TEXT SEGMENT:

· · · · · · ·

April 16, 2020 1:32:54 pm
The real estate industry sentiment plunged to an all-time low during January-March as stakeholders turned pessimistic, foreseeing an adverse impact of the Covid-19 pandemic on demand-supply and liquidity in the market, a survey showed.
According to property consultant Knight Frank and industry bodies Ficci and Naredco, the real estate sector, which showed signs of revival during the October-December quarter of 2019, has suffered a huge setback because of the Covid-19 crisis with both current and future sentiment index falling to an all-time low in pessimistic zone.
“With the crisis playing havoc on the economy and real estate sector, the current sentiments of the real estate stakeholders in India have dropped to an all-time low of 31 in the first quarter (January – March) 2020,” said the 24th Knight Frank-Ficci-Naredco Real Estate Sentiment Index Q1 2020 Survey report.
The future sentiment score, which outlines the market expectations of industry players (including builders and financial institutions) for the next six months, has also fallen to a score of 36 in Q1 2020 against the score of 59 in Q4 2019.
A score of over 50 signifies optimism in sentiment, a score of 50 means the sentiment is the same or neutral, while a score of below 50 shows pessimism.
Knight Frank India CMD Shishir Baijal said,”The pandemic has created an unprecedented condition which is impacting global markets and societies. There is already a severe shortage of liquidity due to the complete standstill that most economies have come to.”
The government and the Reserve Bank of India have provided some stimulus measures, but further support might be required to help the real estate sector and for the economy to stay afloat during the crisis, he said.
Baijal said managing liquidity and sustaining through the length of this pandemic would be critical for economic survival in the post-pandemic era.

· · · · · · ·

RECORDED DATA:
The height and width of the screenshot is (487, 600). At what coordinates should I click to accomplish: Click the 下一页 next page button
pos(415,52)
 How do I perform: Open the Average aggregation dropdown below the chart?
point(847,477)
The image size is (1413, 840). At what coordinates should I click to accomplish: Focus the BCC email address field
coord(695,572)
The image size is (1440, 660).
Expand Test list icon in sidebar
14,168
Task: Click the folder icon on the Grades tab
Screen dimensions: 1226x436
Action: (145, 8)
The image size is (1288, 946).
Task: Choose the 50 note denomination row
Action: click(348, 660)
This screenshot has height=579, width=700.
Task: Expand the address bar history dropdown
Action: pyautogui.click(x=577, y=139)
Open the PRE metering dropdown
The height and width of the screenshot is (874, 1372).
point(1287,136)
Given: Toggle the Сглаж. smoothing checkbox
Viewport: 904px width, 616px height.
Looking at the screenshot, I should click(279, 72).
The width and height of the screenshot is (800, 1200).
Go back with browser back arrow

· · · · · · ·

THE TASK: Output the stretch of the real estate sentiment report from "The government and" through "crisis, he said.", copied exactly.

ANSWER AREA:
The government and the Reserve Bank of India have provided some stimulus measures, but further support might be required to help the real estate sector and for the economy to stay afloat during the crisis, he said.